I got the chance to connect with PMs across industries and companies big and small at a recent dinner, where I was asked to talk about product rituals. What came to mind are rituals that help in fostering a learning culture, to ensure you have an adaptable, curios and motivated team.
Why?
Change is the only constant.

As a GM at Nextdoor responsible for Local Business Growth, I did not anticipate that Covid is coming, it was not in the plan, and when over 50% of local businesses shut down, my teams needed to throw out the strategy and put a new one in place quickly. Now, there are countless articles about how product management is dead (it’s not, it’s just different) and being eaten by AI. On top of that, where I thrive is innovation, learning and connecting the dots, it keeps me learning and motivated.
So what’s the benefit for the team?
One of the biggest team velocity killers is boredom, that does include doing more stuff faster, and focusing on learning re-directs team ambition back onto company impact and unleveling the team.
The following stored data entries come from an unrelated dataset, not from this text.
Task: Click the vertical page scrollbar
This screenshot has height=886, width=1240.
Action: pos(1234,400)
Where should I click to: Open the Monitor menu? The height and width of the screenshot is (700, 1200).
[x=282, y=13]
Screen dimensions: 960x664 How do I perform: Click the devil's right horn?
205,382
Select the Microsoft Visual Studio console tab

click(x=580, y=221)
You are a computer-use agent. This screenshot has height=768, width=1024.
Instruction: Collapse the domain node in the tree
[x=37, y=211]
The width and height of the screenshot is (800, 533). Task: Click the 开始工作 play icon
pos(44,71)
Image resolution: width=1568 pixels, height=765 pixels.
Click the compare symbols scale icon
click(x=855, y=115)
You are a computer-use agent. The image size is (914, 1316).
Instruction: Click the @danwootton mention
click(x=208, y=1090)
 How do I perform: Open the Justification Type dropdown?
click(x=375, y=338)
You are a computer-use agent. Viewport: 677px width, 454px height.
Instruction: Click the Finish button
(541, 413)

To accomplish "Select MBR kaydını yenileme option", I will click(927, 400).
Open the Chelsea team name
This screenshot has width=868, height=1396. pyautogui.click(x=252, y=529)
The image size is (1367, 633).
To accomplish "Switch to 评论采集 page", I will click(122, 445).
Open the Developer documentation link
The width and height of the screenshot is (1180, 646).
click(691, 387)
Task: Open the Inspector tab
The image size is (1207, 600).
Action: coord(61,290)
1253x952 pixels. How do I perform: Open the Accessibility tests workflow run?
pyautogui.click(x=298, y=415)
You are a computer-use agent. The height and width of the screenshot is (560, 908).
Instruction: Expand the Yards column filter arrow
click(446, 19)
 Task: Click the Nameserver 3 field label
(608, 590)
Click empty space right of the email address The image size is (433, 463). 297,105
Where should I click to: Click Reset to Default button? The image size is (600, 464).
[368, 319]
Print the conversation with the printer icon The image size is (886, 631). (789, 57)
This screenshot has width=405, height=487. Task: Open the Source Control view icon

Think about it, you have or just hired amazing creative thinkers and executers. Now what would happen if they actually connected and learned from each other? You get the community effects of belonging and motivation, achieving goals together and also an upleveling of the hive mind.
Practical Implementation
At Braintrust, the recruiting marketplace where I was the GM my teams were tasked with not only building an AI SaaS Interviewer (which we did not know was even possible, when we started, turns out it is), but also make ourselves, operations and marketing significantly more effective through AI. However, just top down is usually not sufficient so I had to fall back on the learning rituals we already established and focus those rituals and the spaces we already built on learning AI.
Learning culture rituals
1. Bi-Weekly Learning Conversations
We had bi-weekly product conversations where we checked in on each other, reviewed PRFAQs, OKRs, the roadmap, processes and people. The last 20 minutes was reserved for a learning topic. People who went to a conference, or took a course shared their learnings. Sometimes we all read a book together and discussed it. Other times it was something one of the PMs was struggling with. To change it to AI as a learning topic I started with a prompt.
“How are you leveraging AI in your workday today?”
We had an asynchronous discussion to go through what people were trying, where people were struggling and even a wish list of capabilities functions wanted. For example at the time there were not many design accelerants that we found, but that changed over time.
Starting with prompts, being curious and coming up with a central repository of what people have tried, created natural connection points for people to get together and learn from each other.
2. Share examples
Team members started posting in slack micro questions, or examples of what they were doing. This helped spur more discussions and small groups peeled of to go deeper on a topic.
3. Training the Trainer
As people shared examples, natural train the trainer interactions started happening. It was up to me as the manager to listen to these conversations, and invite folks that are truly onto something to teach our function, or even the company.
4. Share Struggles
When we learn we are not great on day one, sometimes its the tools other times its us learning to use them, it’s scary. For example above is my attempt to get DALL-E to generate an image for this post, “share stroggles”and you can clearly tell that it’s just not right… but I am playing with it. Giving your team the permission to show what’s not working and debug and learn together helps individuals try more things and eventually become experts, or at least learn what’s not working and improves experimentation.
5. Company Showcase
To take the learning culture from seed within the product team, and make it a part of the company culture, showcases the work to lower the barrier to trying across the organization. When people see examples from their department, it gives them permission and empowerment to play, experiment, learn and share too.
Start with you
Creating a learning culture starts with you, and moving your perspective from always right to learning. That combination of curiosity and vulnerability uncaps self emposed constraints and enables your team to be much more effective and adaptable.
Elena Luneva is a former GM/CPO who built Braintrust’s AI SaaS business and took Nextdoor's Local Business pillar through rapid growth phases. Previously, she led product at Nuna (healthcare), LiquidSpace (real estate), OpenTable (restaurants), and BlackRock (fintech). Elena advises companies on growth, AI and product management and creates courses on business sense for product managers.